During this article we will look at noindex tags, and explore different ways of adding noindex and nofollow tags to our staging websites.
What does Noindex actually mean?
But what do these terms mean?
- noindex: Do not show this page, media, or resource in search results.
- nofollow: Do not follow the links on this page.
These definitions are taken straight from the source at Google.
So when we combine these tags together it basically tells Google to move along, there’s nothing to see here.
Security Groups and Firewalls!
As I alluded to earlier, your firewall is your first line of defense. Always restrict access so customers can not access your staging website.
Simple right? Rarely!
There are a tonne of reasons that a staging website needs to be exposed publicly. Even if it’s hidden behind a firewall today, then all it takes is for some non-technical C-level employee to demand the firewall is removed so they can show off the shiny new staging website to their friend on some dodgy hotel wifi connection.
My defense-in-depth advice:
- Always assume your staging website will become publicly accessible in future.
Using the robots meta tag
Now to add these tags! Without doubt the easiest method is to add a robots meta tag to your header.
Simply add a meta tag to the pages you would like hidden:
<!DOCTYPE html>
<html>
<head>
<meta name="robots" content="noindex,nofollow">
<!-- header content -->
</head>
<body>
<!-- website content -->
</body>
</html>
However, this is also the hardest to scale.

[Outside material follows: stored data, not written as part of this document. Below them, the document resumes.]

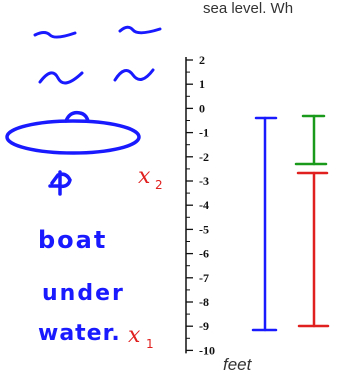  What do you see at coordinates (204, 181) in the screenshot?
I see `number-line-label: -3` at bounding box center [204, 181].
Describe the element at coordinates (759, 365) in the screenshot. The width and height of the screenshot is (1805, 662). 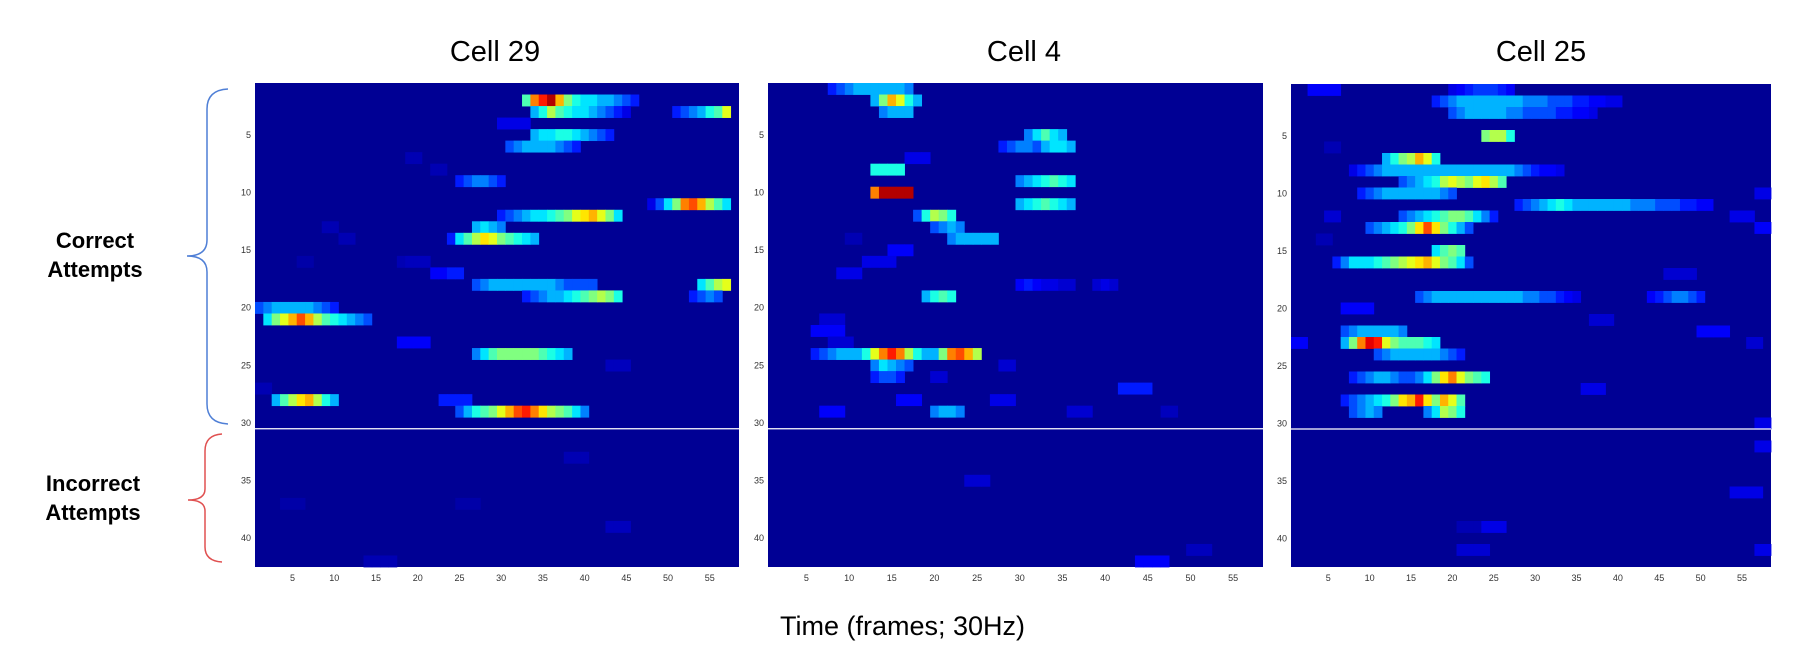
I see `y-tick-label: 25` at that location.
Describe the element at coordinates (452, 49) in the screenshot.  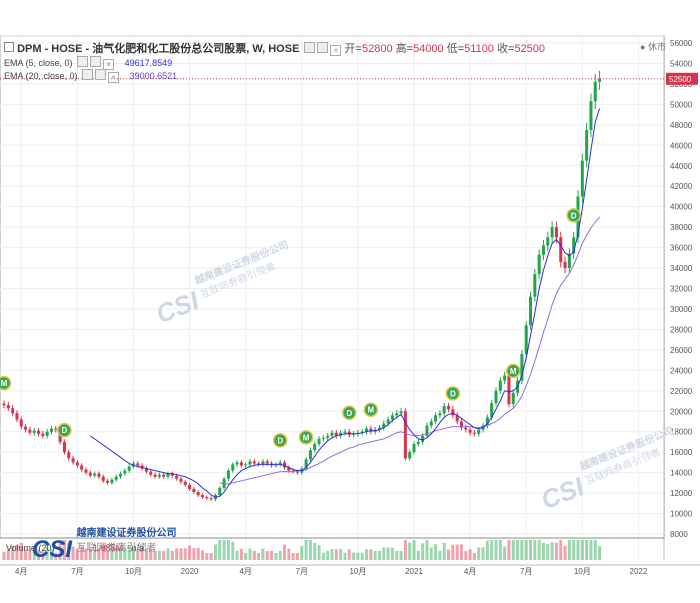
I see `low-label: 低` at that location.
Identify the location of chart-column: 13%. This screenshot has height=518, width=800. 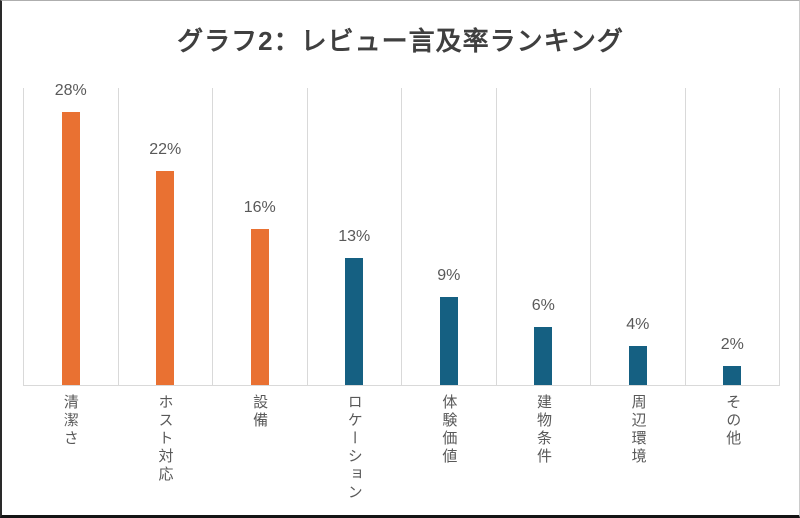
(354, 236).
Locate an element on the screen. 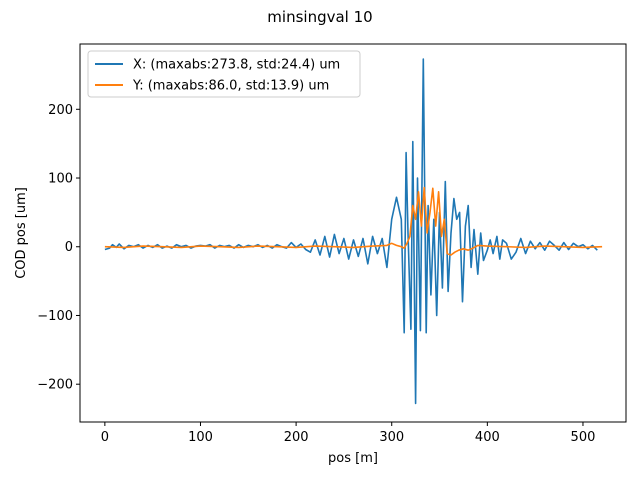 This screenshot has width=640, height=480. y-tick-label: 0 is located at coordinates (69, 248).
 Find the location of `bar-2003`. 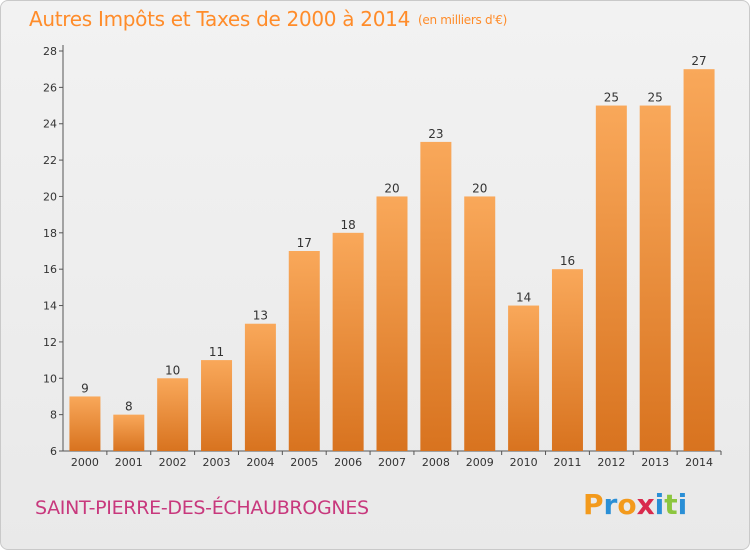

You will need to add this tag to every page you would like hidden.
You then need to make sure this tag is never deployed onto your production website or Google will delist every page.
Using the X-Robots-Tag header
This brings us onto my favourite solution. Simply adding a single header to your staging website. The X-Robots-Tag HTTP Header will overide any meta robots tag that has previously been set.
It’s common for digital agencies in the SME market to use a three tiered development structure.
So Local -> Staging -> Production.
This means we can add a single header to our Staging environment at the Nginx or Apache level and ensure that our staging site is never exposed.
Then we no longer have to worry about accidentally committing a noindex tag into our production environment and destroying our SEO ranking.
HTTP/1.1 200 OK
Date: Tue, 25 May 2010 21:42:43 GMT
(…)
X-Robots-Tag: noindex
(…)
Apache Noindex Example
You can utilise the mod_headers module to add a header in Apache.
Let it fail gracefully by wrapping it in an IfModule
Here is an example snippet to add to the virtual host file:
<IfModule mod_headers.c>
Header set X-Robots-Tag "noindex, nofollow"
</IfModule>
If mod_headers has not been enabled you, can enable as follows:
# Enable mod_headers
sudo a2enmod headers
# Check config is valid before restarting:
sudo apachectl configtest
# Restart apache for changes to take effect:
sudo service apache2 restart
Nginx Noindex Example
Similarly, here is an example snippet to add the header using nginx:
location / {
add_header X-Robots-Tag "noindex, nofollow";
}
Just add it to the relevant location block in your nginx config file for your staging website.
Summary
While lots of CMS platforms will have their own way of configuring noindex tags, I believe the best approach is to enable it at the apache/nginx level.
Your developers are less likely to override this. Your admin staff are less likely to override this. And your SEO company can focus on adding real value to your company rather than reminding you of junior level mistakes.
And finally, always consult your SEO expert/company before making changes to noindex/nofollow! Accidentally getting this wrong in production can have devastating consequences to your search rankings.